**Aim**
Rewrite the entries below as a JSON list of strings, with one string for each line and no strings for blank lines. Leave the pictures out of your answer.

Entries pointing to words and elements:

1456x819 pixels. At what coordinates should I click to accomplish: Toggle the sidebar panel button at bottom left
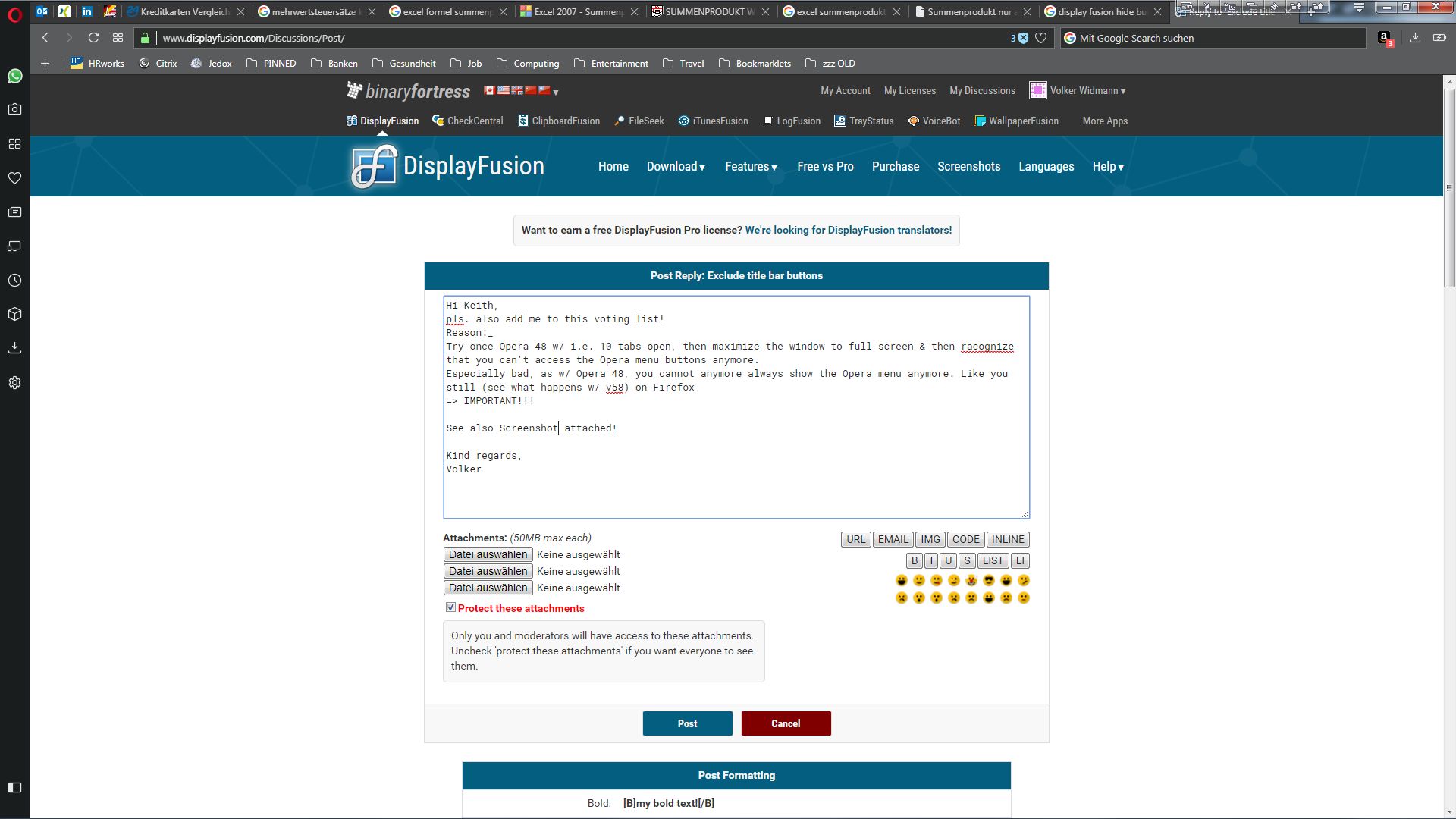[14, 787]
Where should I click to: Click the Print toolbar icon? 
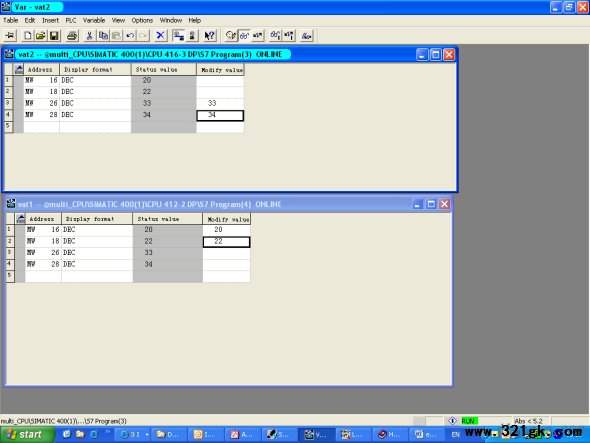[72, 36]
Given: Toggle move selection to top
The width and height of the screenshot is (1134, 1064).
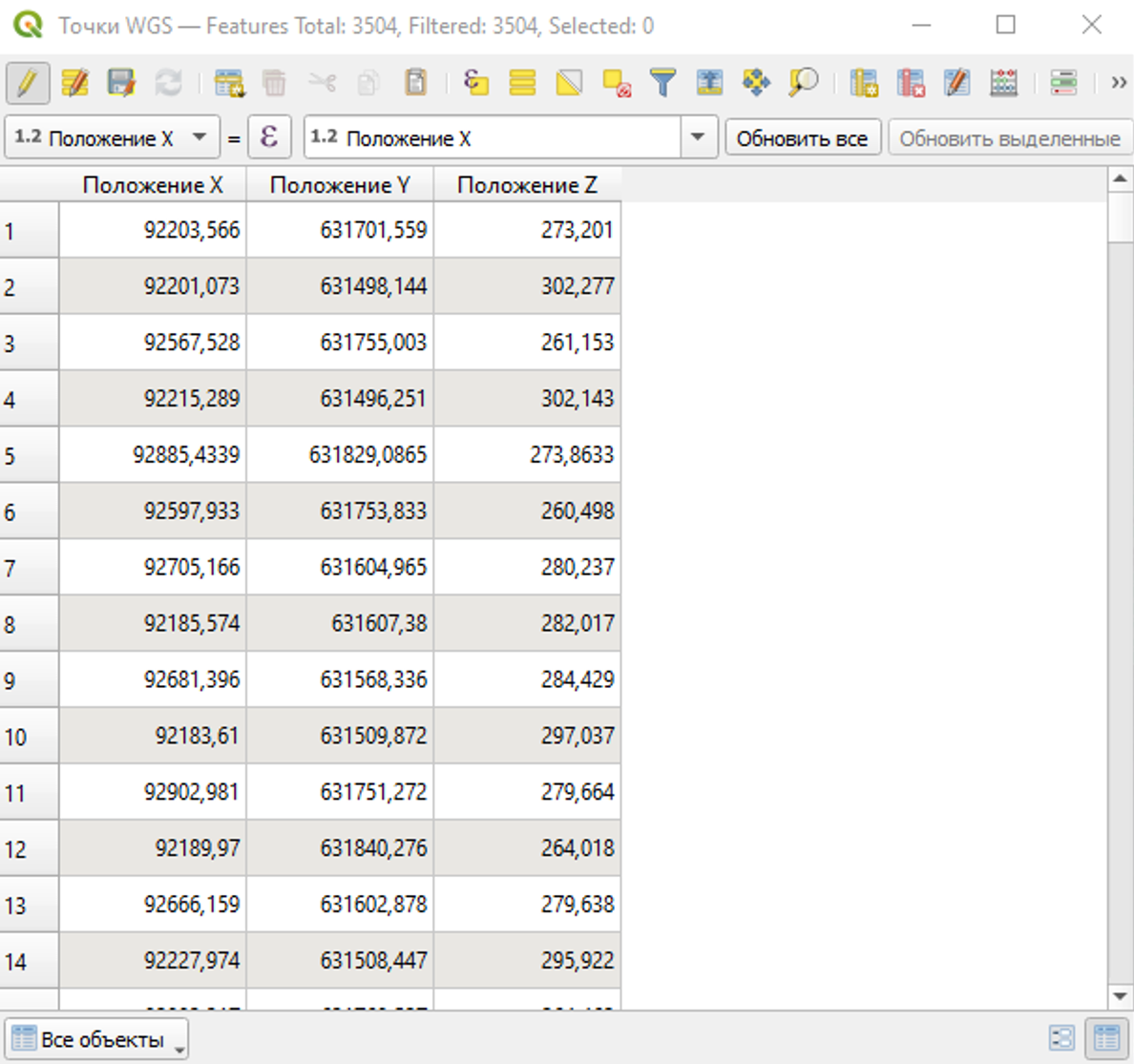Looking at the screenshot, I should point(709,83).
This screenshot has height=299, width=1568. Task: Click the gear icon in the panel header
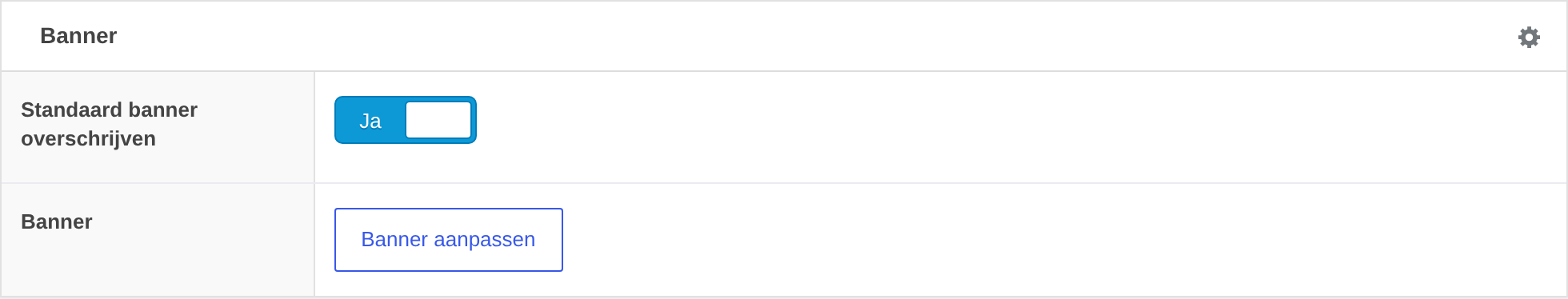point(1529,37)
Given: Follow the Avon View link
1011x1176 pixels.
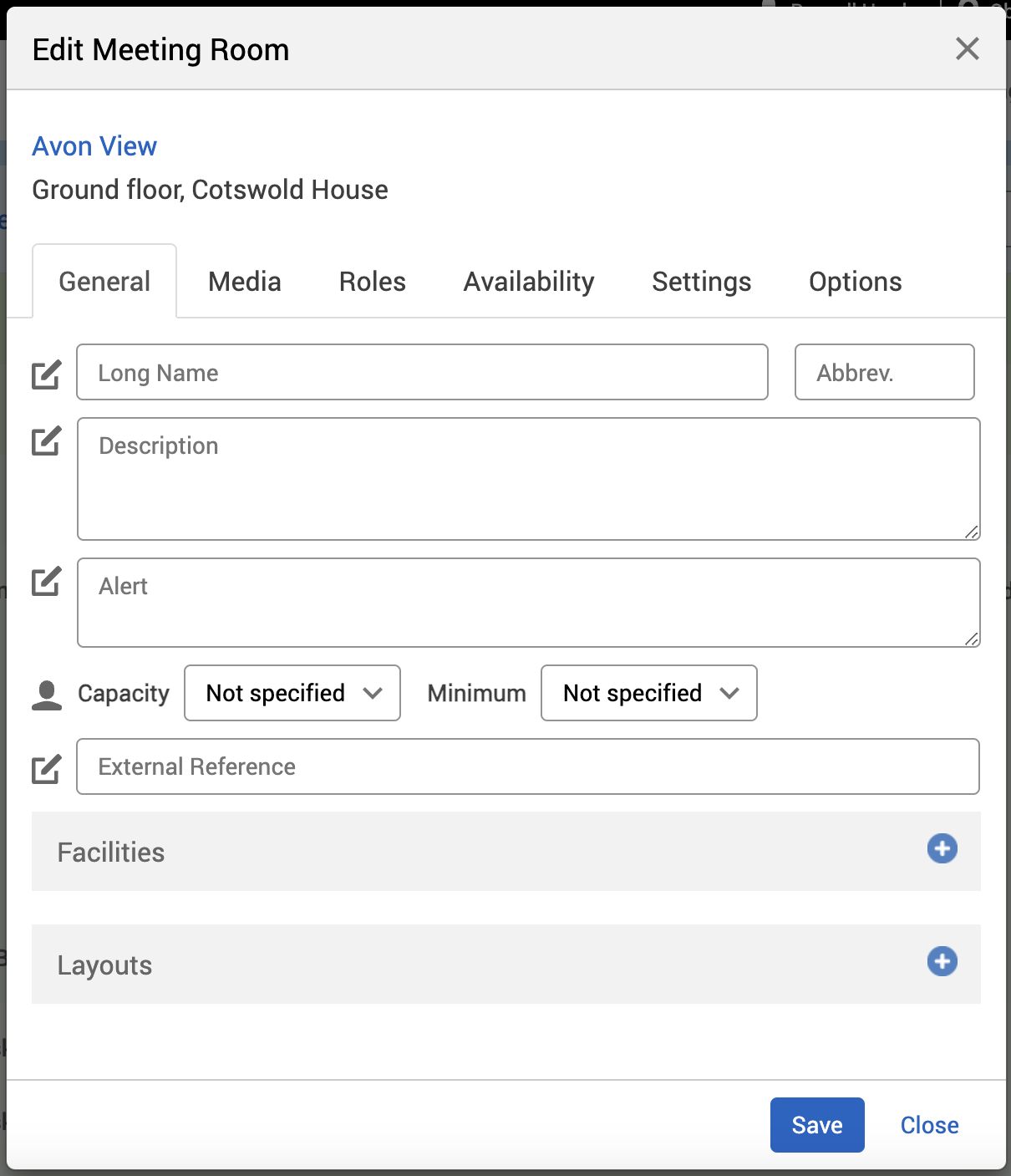Looking at the screenshot, I should pyautogui.click(x=94, y=146).
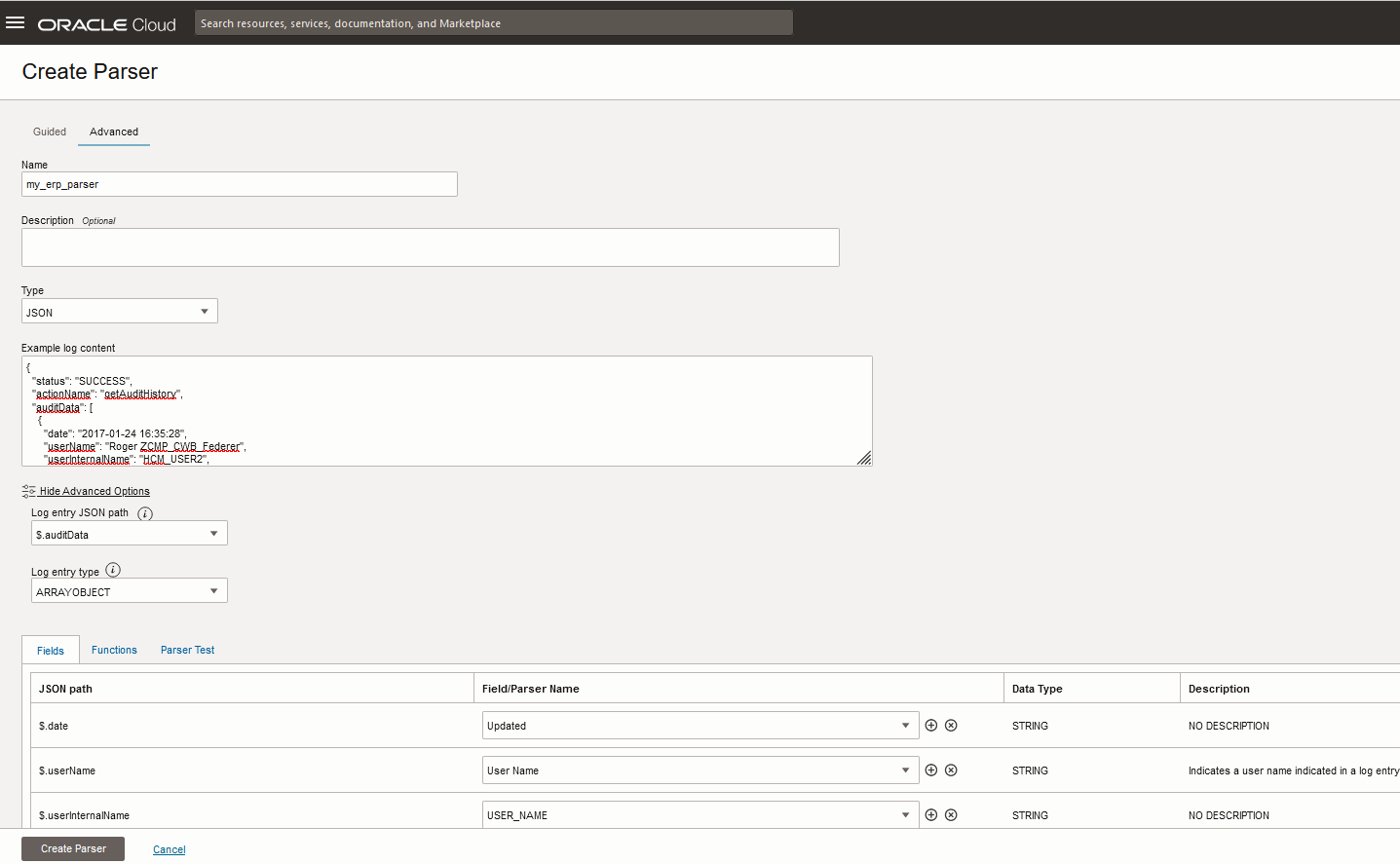
Task: Open the parser Type dropdown
Action: (x=119, y=312)
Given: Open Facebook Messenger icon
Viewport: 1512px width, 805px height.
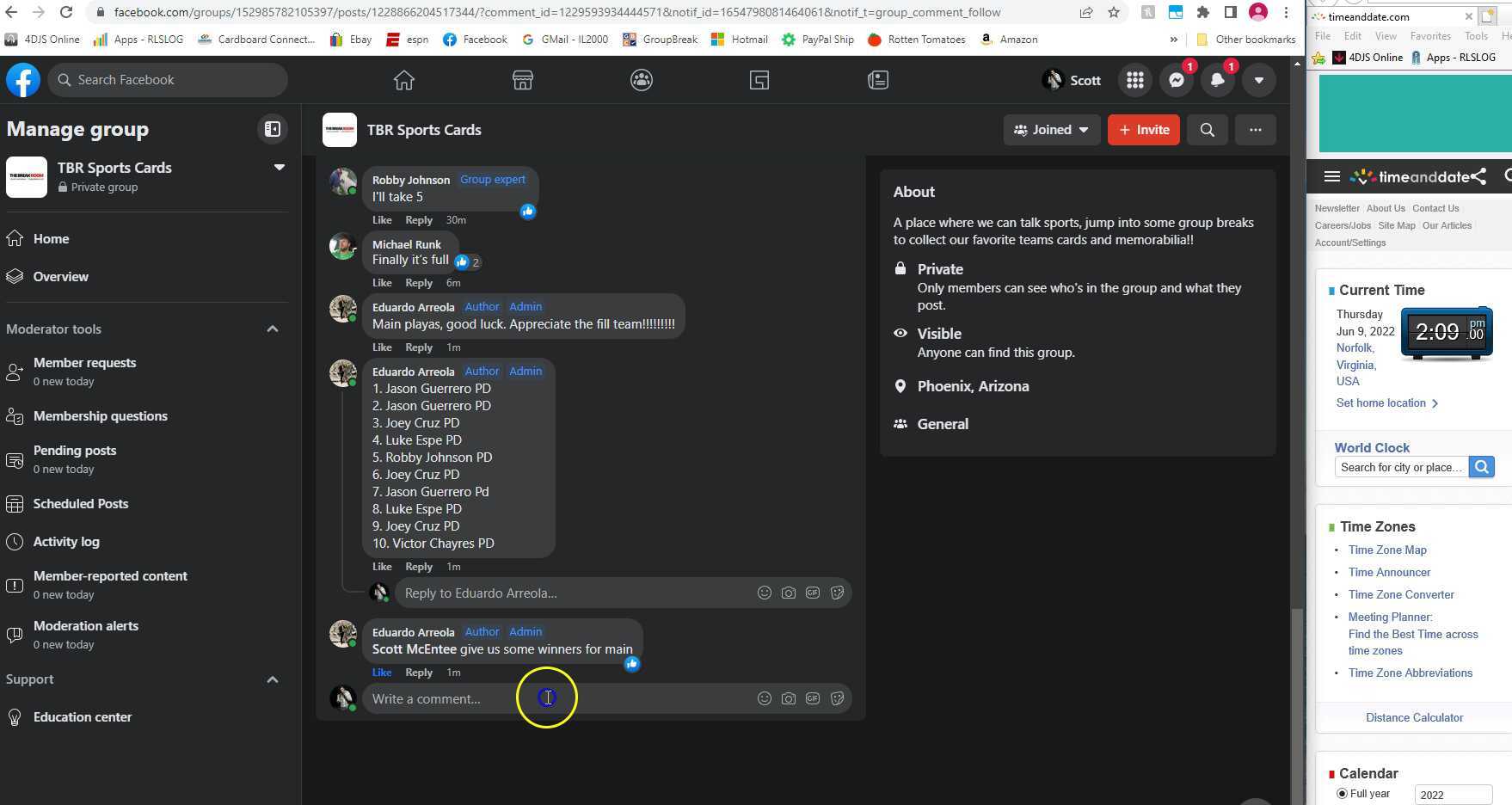Looking at the screenshot, I should pyautogui.click(x=1176, y=80).
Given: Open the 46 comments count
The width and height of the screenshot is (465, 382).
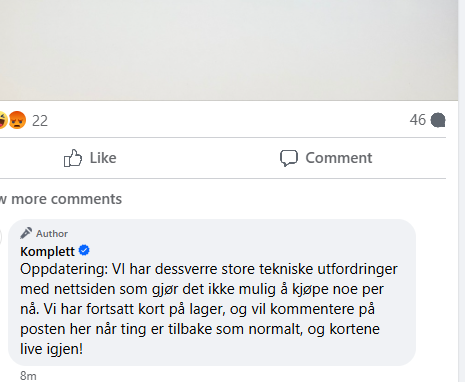Looking at the screenshot, I should coord(418,120).
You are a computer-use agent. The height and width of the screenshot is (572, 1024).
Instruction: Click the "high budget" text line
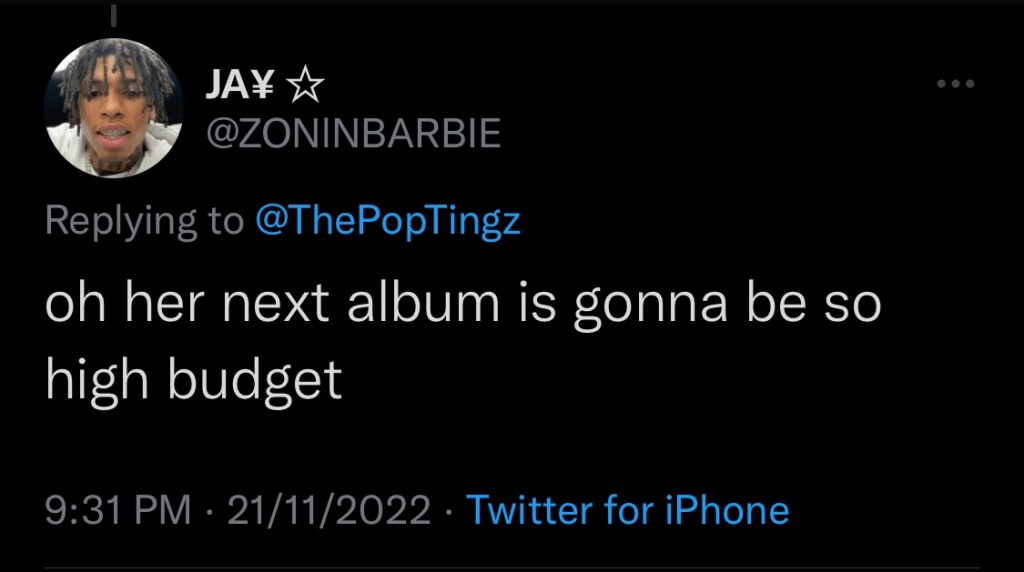click(x=193, y=382)
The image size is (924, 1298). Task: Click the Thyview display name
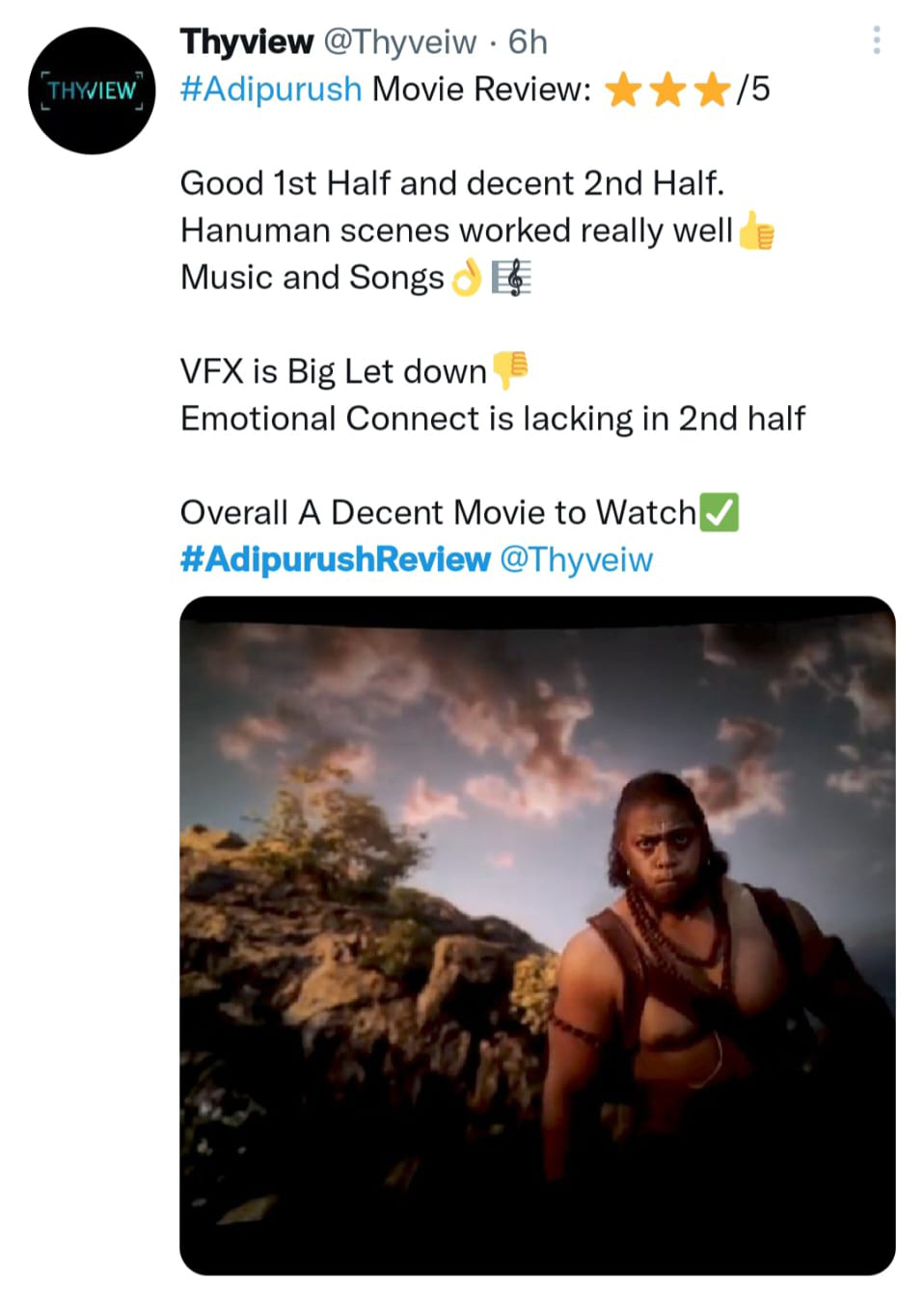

**Task solution**
[
  "1456x819 pixels. At what coordinates should I click to accomplish: Toggle the sidebar panel button at bottom left",
  "[14, 787]",
  "Where should I click to: Click the Print toolbar icon? ",
  "[72, 36]",
  "Given: Toggle move selection to top",
  "The width and height of the screenshot is (1134, 1064).",
  "Looking at the screenshot, I should point(709,83).",
  "This screenshot has height=299, width=1568. Task: Click the gear icon in the panel header",
  "point(1529,37)",
  "Given: Follow the Avon View link",
  "1011x1176 pixels.",
  "Looking at the screenshot, I should pyautogui.click(x=94, y=146).",
  "Task: Open the parser Type dropdown",
  "Action: (x=119, y=312)",
  "Given: Open Facebook Messenger icon",
  "Viewport: 1512px width, 805px height.",
  "Looking at the screenshot, I should pyautogui.click(x=1176, y=80).",
  "Given: Open the 46 comments count",
  "The width and height of the screenshot is (465, 382).",
  "Looking at the screenshot, I should coord(418,120).",
  "You are a computer-use agent. The height and width of the screenshot is (572, 1024).",
  "Instruction: Click the \"high budget\" text line",
  "click(x=193, y=382)",
  "The image size is (924, 1298). Task: Click the Thyview display name"
]